The Chinese economy is struggling. And it’s not just the Chinese who are wondering what their government intends to do to correct the situation.
The barrel of oil lost more than 5% of its value on Tuesday despite extreme tension in the Middle East and the threat of an Israeli attack on Iranian oil installations. It was that in another part of the world, a press conference had just ended and it had been disappointing.
It must be said that we came to hear Zheng Shanjie, president of the powerful Chinese planning agency, the National Development and Reform Commission. That everyone was there to learn more about the recovery plan that Beijing finally seemed ready to deploy to revive the world’s second largest economy. But instead, we were largely treated to platitudes, reported Agence France-Presse (AFP).
The Chinese economy is not doing very well. Accustomed to remaining at almost insolent levels, its real growth rate was still at least 6% per year before the COVID-19 pandemic struck. However, everything indicated, last month, according to the OECD, that it would narrowly miss the more modest target of 5%, set by Beijing for this year, and that it would have to be content with 4.5% per year. next. The Guardian reported, for example, on Wednesday that the unemployment rate among young people is close to 19% in the city.
A dragon out of breath
It is of course normal that an economy that has risen to second place in the world cannot maintain an average growth rate of 10% forever, but it is more than that. The country cannot rely on its main engines of economic growth. The real estate sector has been in a slump since the bursting of a speculative bubble. Infrastructure investments are weighed down by local government debt. Exports are taking the hit from the global economic slowdown and the rise in protectionism.
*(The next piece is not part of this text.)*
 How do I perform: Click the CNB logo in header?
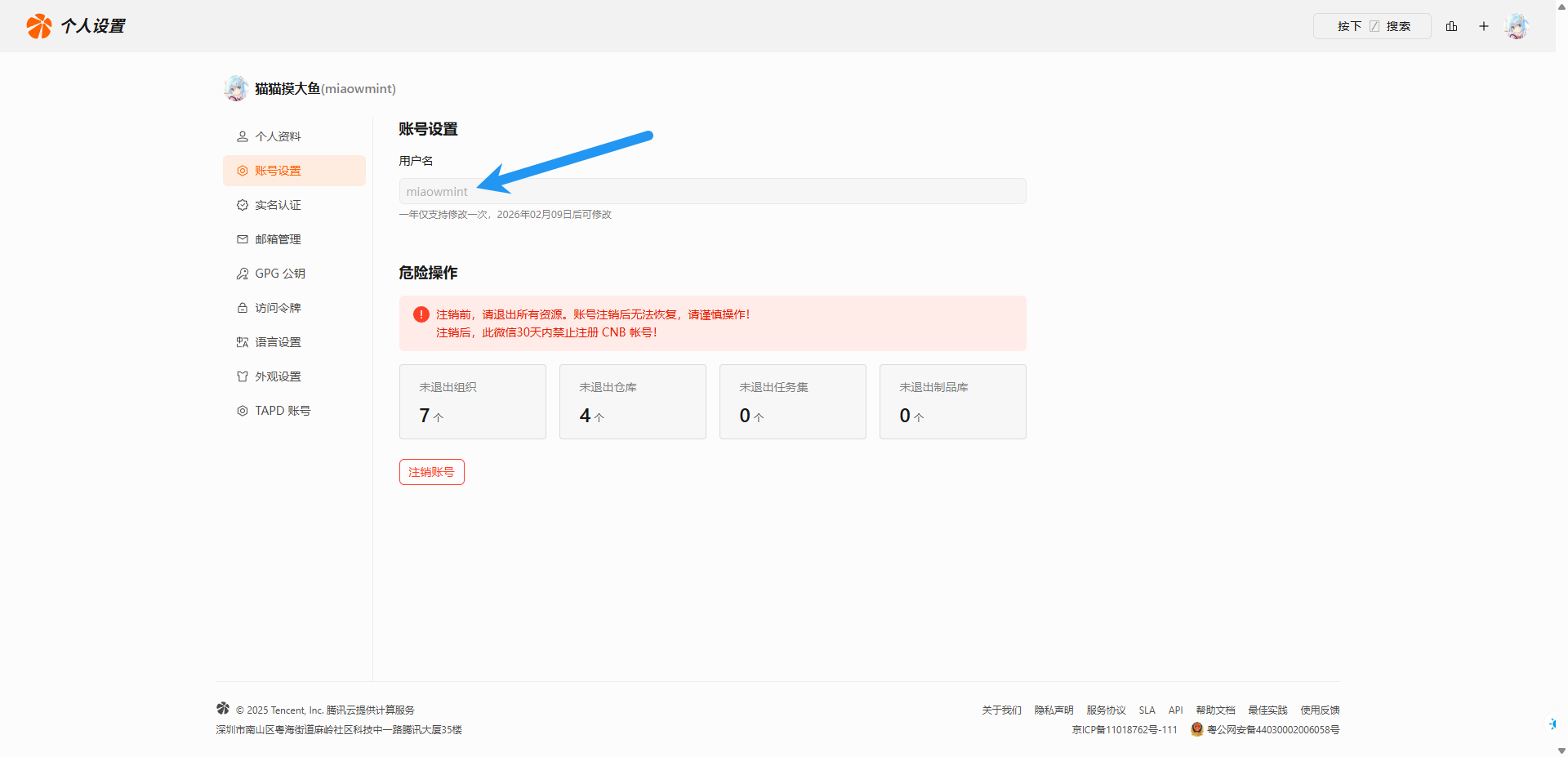coord(38,26)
For at least 20 years, it has been said that China needs to get closer to a normal developed economy, that is to say that it relies at least 70% on domestic consumption, whereas it remains stuck at just over 50%. But Chinese consumers do not seem ready to occupy a larger place in the economy.
Often poorly paid, taxed more heavily than the rich and poorly protected by a narrow social safety net, the average Chinese was saving, at last count, almost a third of his disposable income. Slowing economic growth, collapsing property values and a rapidly aging population are doing nothing to reduce this precautionary saving, a World Bank economist noted this week cited by the Financial Times.
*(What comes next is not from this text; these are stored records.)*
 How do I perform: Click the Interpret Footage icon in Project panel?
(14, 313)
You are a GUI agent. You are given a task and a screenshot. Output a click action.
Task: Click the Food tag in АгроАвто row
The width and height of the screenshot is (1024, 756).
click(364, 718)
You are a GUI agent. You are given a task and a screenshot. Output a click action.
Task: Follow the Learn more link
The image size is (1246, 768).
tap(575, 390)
The Chinese authorities have shown, particularly during the financial crisis of 2008-2009, that they could deploy strong means of economic recovery when the situation required it. But now, it is said that President Xi Jinping does not like the idea of directly helping households or businesses in difficulty because he does not want to develop an attitude of welfare recipients among them.
Hope and disappointment
Then, two weeks ago, we saw what looked like a complete turnaround. To stimulate consumption and investment, the Chinese central bank announced a cut in interest rates and a relaxation of bank lending rules. To revitalize the real estate market, we have also, with several large cities, put in place mechanisms favoring the purchase of unsold houses to turn them, in certain cases, into affordable housing. To restore some energy to the stock markets, we also offered financing to companies that would like to buy back their own shares.
Three days later, Premier Li Qiang said a series of policy measures “aimed at stabilizing the economy and promoting development will be considered.” A persistent rumor of an economic recovery plan began to circulate. It was notably a question of reducing the debt of local governments, recapitalizing the banks and encouraging household consumption for a total amount of US$142 billion to US$427 billion, perhaps even US$1,400 billion, i.e. equivalent of 8% of the Chinese economy, reported the Wall Street Journal.
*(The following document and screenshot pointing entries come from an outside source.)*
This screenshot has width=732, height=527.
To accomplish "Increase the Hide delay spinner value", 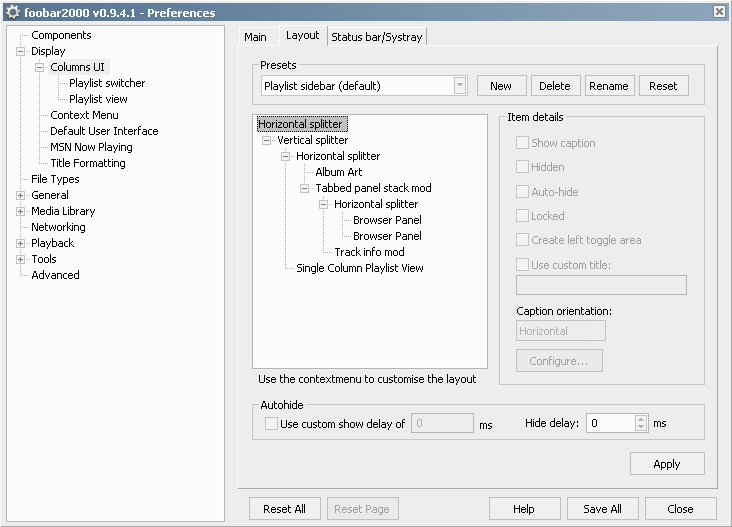I will coord(641,419).
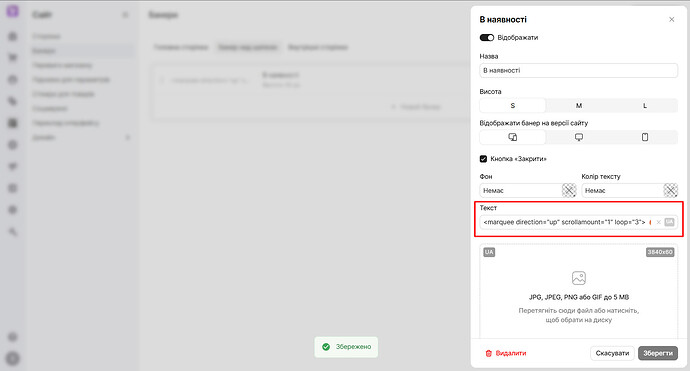Viewport: 690px width, 371px height.
Task: Click the Скасувати button
Action: 612,353
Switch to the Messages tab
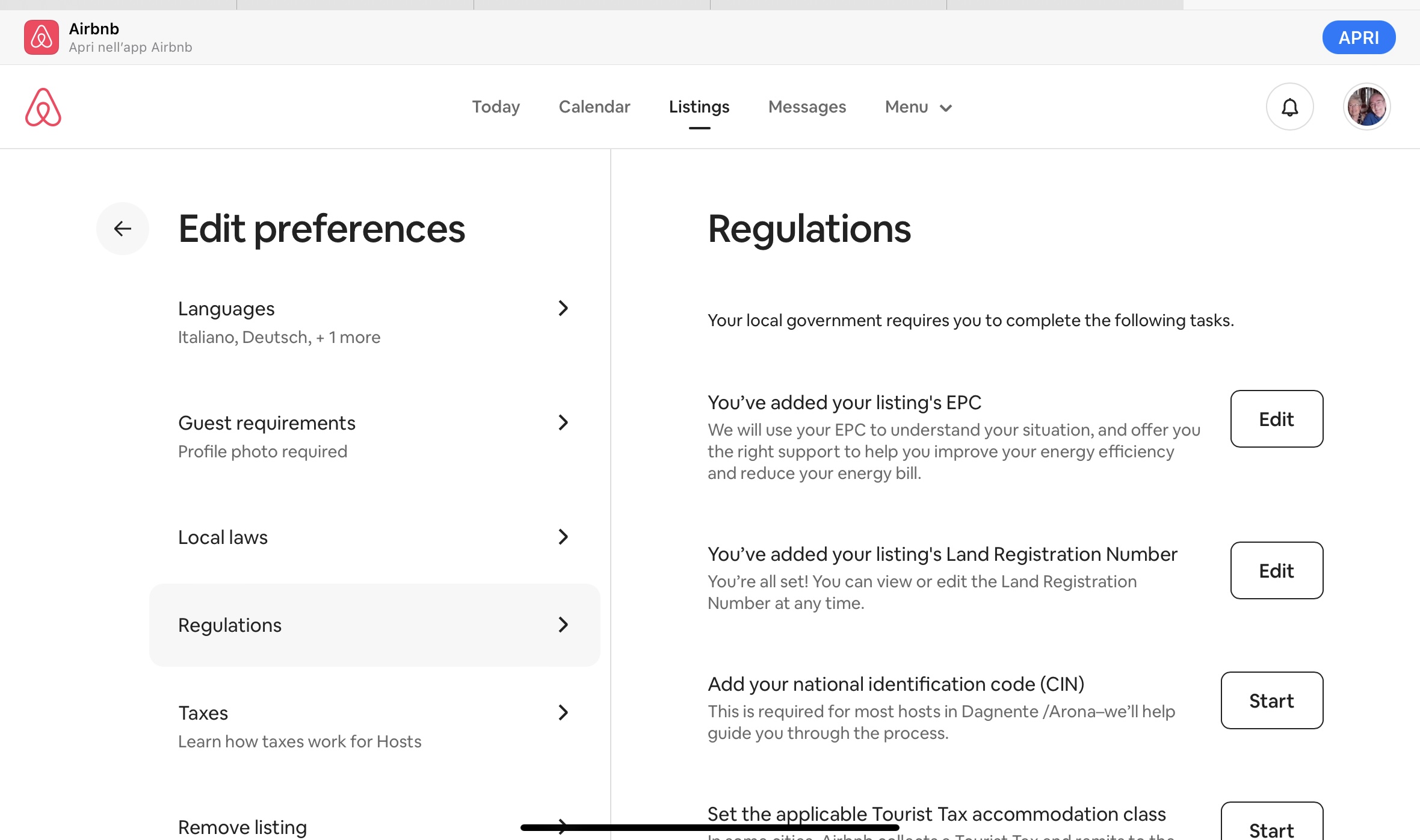Viewport: 1420px width, 840px height. point(806,107)
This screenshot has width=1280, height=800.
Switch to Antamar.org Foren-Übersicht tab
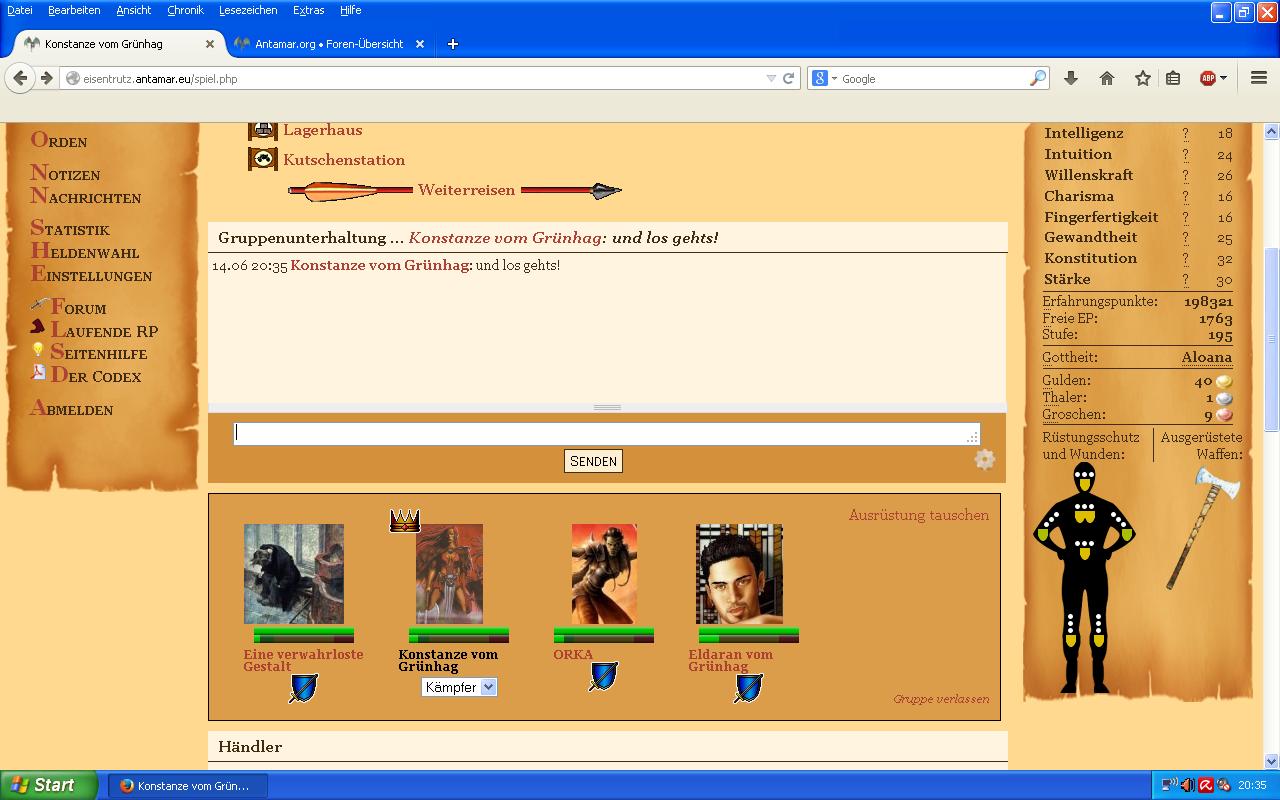pos(328,44)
Analysts were already talking about a “bazooka” recovery plan, the broad outlines of which could have been clarified at Zheng Shanjie’s press conference this Tuesday. The Chinese stock markets did not wait to take off and gain more than 20% in a few days. However, part of these gains were already erased on Wednesday following the disappointment of the day before. We were hoping for a bazooka, but “it turned out to be more of a plastic gun,” an analyst told AFP.
See you next time
It is possible that the long-awaited good news will come this Saturday, during another press conference, but this time from the Minister of Finance, noted this week the Financial Times. Or at the next meeting of the Standing Committee of the National People’s Congress scheduled for the end of the month. But it is also possible that Beijing will wait even longer to keep as much ammunition as possible in its pocket in order to be able to react to a possible return of Donald Trump to the White House and an intensification of the economic war between the two countries.
This is the problem with political regimes like China’s, observed this week The World. “Because real decision-making capacity is concentrated in the hands of a single person, power gives the feeling of remaining deaf to the ills that affect society for a long time. Then, suddenly, when he finally pays attention, all state agencies are summoned to get started and make their support measures public, without necessarily having been really prepared. »
One thing is certain, a simple recovery plan, whether bazooka or otherwise, will not be enough to overcome China’s fundamental economic problems, several analysts have noted in recent weeks. To do this, it will be necessary to tackle more seriously its difficult transition towards a more normal developed economy.